## ВЫБРАННЫЙ ОТРЫВОК
Императорская Россия в лицах и фактах. Анекдоты. Вып. 15


Анекдоты № 719 от 20.12.2013 г.




Неожиданная посетительница

Граф Александр Фёдорович Ланжерон (1763-1831) в 1828 году был главнокомандующим русскими войсками в Валахии во время войны с Турцией. После одного из сражений, уже поздно вечером к нему в кабинет влетает какая-то незнакомая ему дама, плотно закутанная в плащ и с вуалью на голове. Повторяю, было очень темно, и в кабинете у графа не горели никакие огни. Ланжерон хоть и был уже в годах, но сохранял стройность фигуры и физическую силу.
Дама сразу бросилась на шею графу, стала его целовать и между поцелуями шёпотом говорила, что она убежала, пока мужа нет дома, и чтобы он не забыл попросить главнокомандующего то, о чём они договорились накануне.
Ланжерон, конечно же, понял, что дама ошиблась и приняла его за кого-то другого, но он не стал её разубеждать и проявил себя весьма галантным кавалером.

## ЗАДАНИЕ 1
Перепечатайте из отрывка о Ланжероне текст от слов «Анекдоты № 719» до слов «весьма галантным кавалером.» включительно.
## ЗАДАНИЕ 2
Ответьте по отрывку о Ланжероне:
(а) В каком году Ланжерон был главнокомандующим русскими войсками в Валахии?
(б) Во что была закутана дама и что было у неё на голове?
(в) О чём дама шёпотом просила не забыть?
## ЗАДАНИЕ 3
Выпишите все годы, которые упомянуты в истории «Неожиданная посетительница» из отрывка о Ланжероне.

## ОТОБРАННЫЕ ПУНКТЫ
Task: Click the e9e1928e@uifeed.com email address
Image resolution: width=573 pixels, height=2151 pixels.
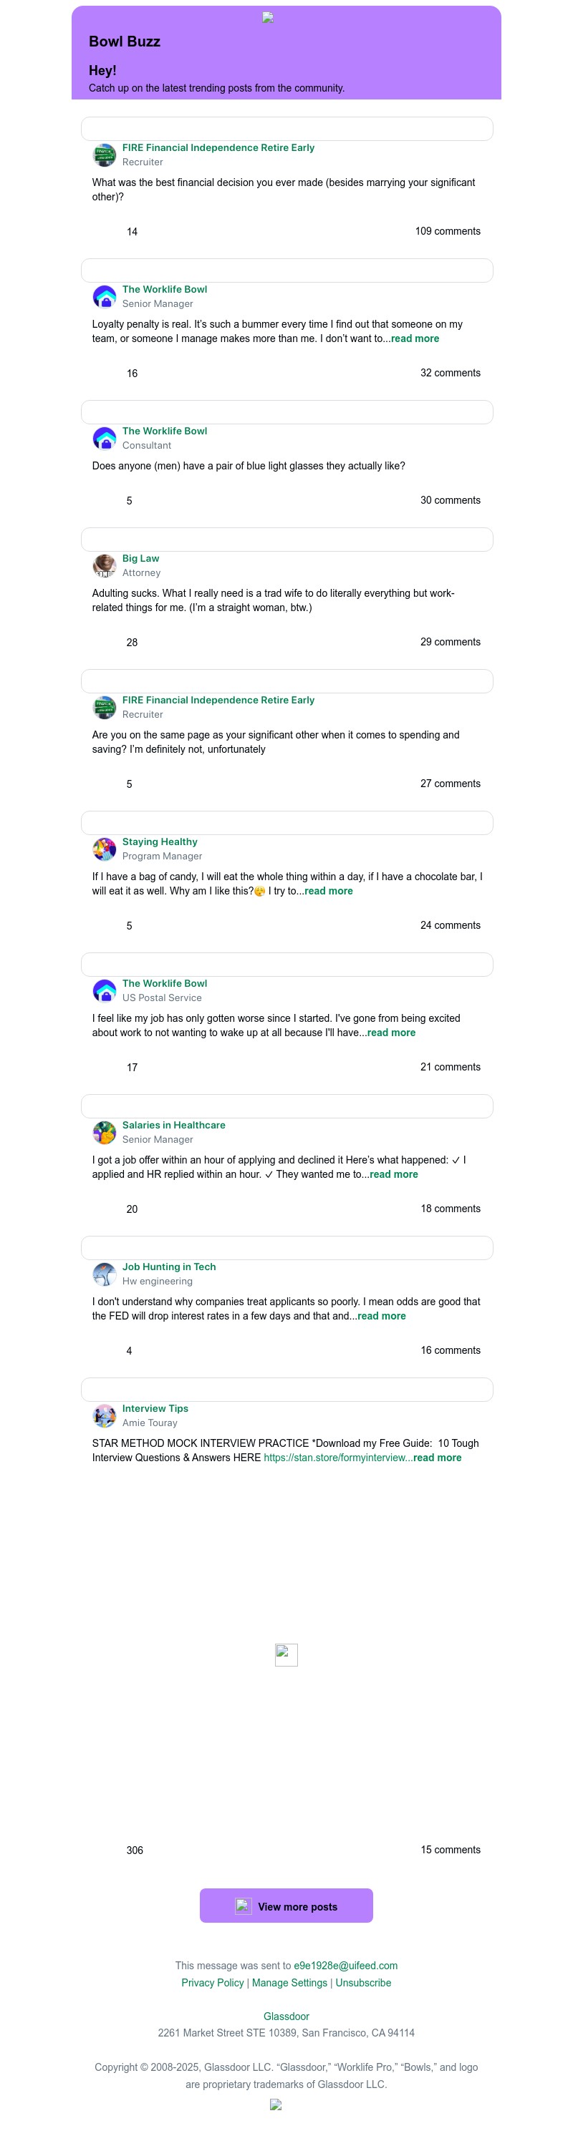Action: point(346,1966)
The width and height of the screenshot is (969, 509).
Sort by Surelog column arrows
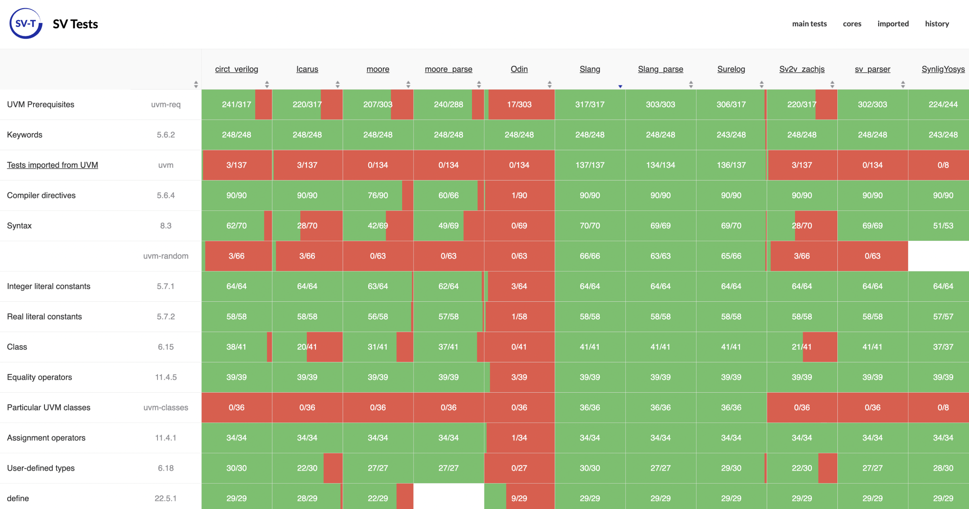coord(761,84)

## ПОЛНЫЙ ОТВЕТ 1
Анекдоты № 719 от 20.12.2013 г.




Неожиданная посетительница

Граф Александр Фёдорович Ланжерон (1763-1831) в 1828 году был главнокомандующим русскими войсками в Валахии во время войны с Турцией. После одного из сражений, уже поздно вечером к нему в кабинет влетает какая-то незнакомая ему дама, плотно закутанная в плащ и с вуалью на голове. Повторяю, было очень темно, и в кабинете у графа не горели никакие огни. Ланжерон хоть и был уже в годах, но сохранял стройность фигуры и физическую силу.
Дама сразу бросилась на шею графу, стала его целовать и между поцелуями шёпотом говорила, что она убежала, пока мужа нет дома, и чтобы он не забыл попросить главнокомандующего то, о чём они договорились накануне.
Ланжерон, конечно же, понял, что дама ошиблась и приняла его за кого-то другого, но он не стал её разубеждать и проявил себя весьма галантным кавалером.

## ПОЛНЫЙ ОТВЕТ 2
(а) В 1828 году.
(б) Она была плотно закутана в плащ, на голове у неё была вуаль.
(в) Попросить главнокомандующего то, о чём они договорились накануне.

## ПОЛНЫЙ ОТВЕТ 3
1763, 1831, 1828